Car de sauvegarde du pouvoir, voilà la seule chose dont la politique est faite au sommet aujourd’hui au Cameroun. La fracture politique dans notre pays est cependant telle que l’opposition, dont la fonction première est la prise de ce pouvoir-là, a remplacé sa fonction essentielle, la prise du pouvoir, et le chassement de Paul Biya, par la volonté d’avoir accès à celui-ci. Oui, l’opposition politique camerounaise ne veut pas le changement ; elle veut avoir accès au pouvoir. Le gouvernement d’union nationale est son rêve suprême. Et c’est la structure aphone du renouveau qui lui a dicté cette mission honteuse. Quel leader de l’opposition a le numéro de téléphone de Paul Biya au Cameroun ? Banalité dans tous les pays de la terre, où l’évidence politique c’est le dialogue perpétuel de parties antagonistes, seule garantie de la paix, l’opposant d’aujourd’hui étant le potentiel président de demain. Devant telle fracture politique, la paix chez nous est garantie au bout du fusil pointé sur le peuple. C’est dans ce contexte d’absurde politique, que lorsqu’Ekane Anicet me dit qu’il était au SED, j’ai aussitôt décidé de l’y rejoindre. La gendarmerie nationale est après tout un espace que j’ai traversé enfant, dans la cour de laquelle j’ai joué dès l’âge de 11 ans, et où j’ai vu pour la première fois des chars calcinés, tout comme ramassé des balles éparpillées, après le 6 avril 1984 – après la seule tentative militaire de chassement du tyran du pouvoir. Elève au CES de Ngoa Ekelle et au Lycée Leclerc, et habitant Nkomkana, je devais tout de même traverser sa cour chaque jour quatre fois pour aller, et retourner de l’école. C’est dans son enceinte qu’à quatorze ans, j’ai donc vu que Biya était effectivement chassable au fusil, et ai mesuré les conséquences de l’échec de le faire, conséquences dramatiques que nous vivons d’ailleurs encore. En bref, rien ne peut plus me faire peur en ces lieux où jadis des jeunes gens ont osé. Rien du tout.

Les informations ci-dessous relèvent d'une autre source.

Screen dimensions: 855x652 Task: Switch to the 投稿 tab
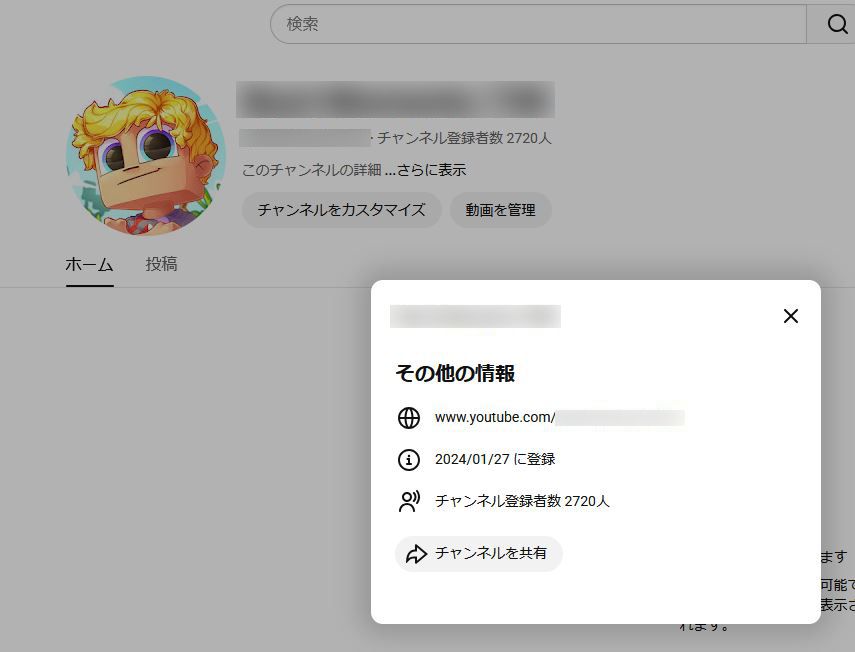tap(161, 265)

C’est dans le bureau du colonel Meka Meka que j’ai retrouvé Anicet Ekane. Il y avait deux autres officiers supérieurs, dont le lieutenant colonel François Panhoui, de qui je saurai plus tard qu’il avait exécuté à onze coups de fusil un policier qu’il avait attrapé dans sa chambre, baisant son épouse. Le fragrant délit donnant au mari cocu le droit de vie et de mort sur son rival au Cameroun, le gendarme criminel n’a eu comme sanction que de n’être pas encore promu colonel comme ses deux amis ; amitié forgée lors du sanglant Commandement opérationnel de 1999, qui a fait Meka Meka et Panhoui partager exactement le même numéro de téléphone, sauf un seul chiffre, comme Anicet Ekane se rendra compte bien plus tard. Un pacte ? Qui sait ! Du troisième mousquetaire, je ne retiendrai pas le nom, mais qu’importe ! Ce qui m’a le plus frappé dans ce bureau du colonel Meka Meka, c’est sans doute la photo agrandie de lui, serrant la main de François Bozizé, général putschiste, mais aussi président qui a pris la poudre d’escampette après chassement. Comment ne pas lier cette photo qui fait la fierté de Meka Meka, à son manque de courage qui lui fait ne même pas pouvoir s’imaginer qu’il puisse, lui aussi, chasser Biya et prendre sa place à Etoudi ? Je n’ai au cours de notre conversation, pas cessé de penser à ce côté écervelé de l’armée camerounaise, c’est-à-dire au fond, à son incapacité à établir des relations logiques et à tirer des conclusions pragmatiques, devant des problèmes concrets. Pourquoi les armées africaines sont-elles si nulles ?, se demandait jadis un article de Jeune Afrique. La réponse se trouve à Yaoundé : le colonel Meka Meka, 56 ans, qui admire tant François Bozizé qu’il le regarde chaque jour durant toute la journée dans son bureau, mais n’a pas les couilles nécessaires pour s’imaginer faisant un coup d’Etat lui aussi, en chassant du pouvoir Paul Biya. Il sait la formule du renouveau : le plus profondément il limite ses ambitions et s’aplatit devant le vieux tyran, le plus sûrement il deviendra général.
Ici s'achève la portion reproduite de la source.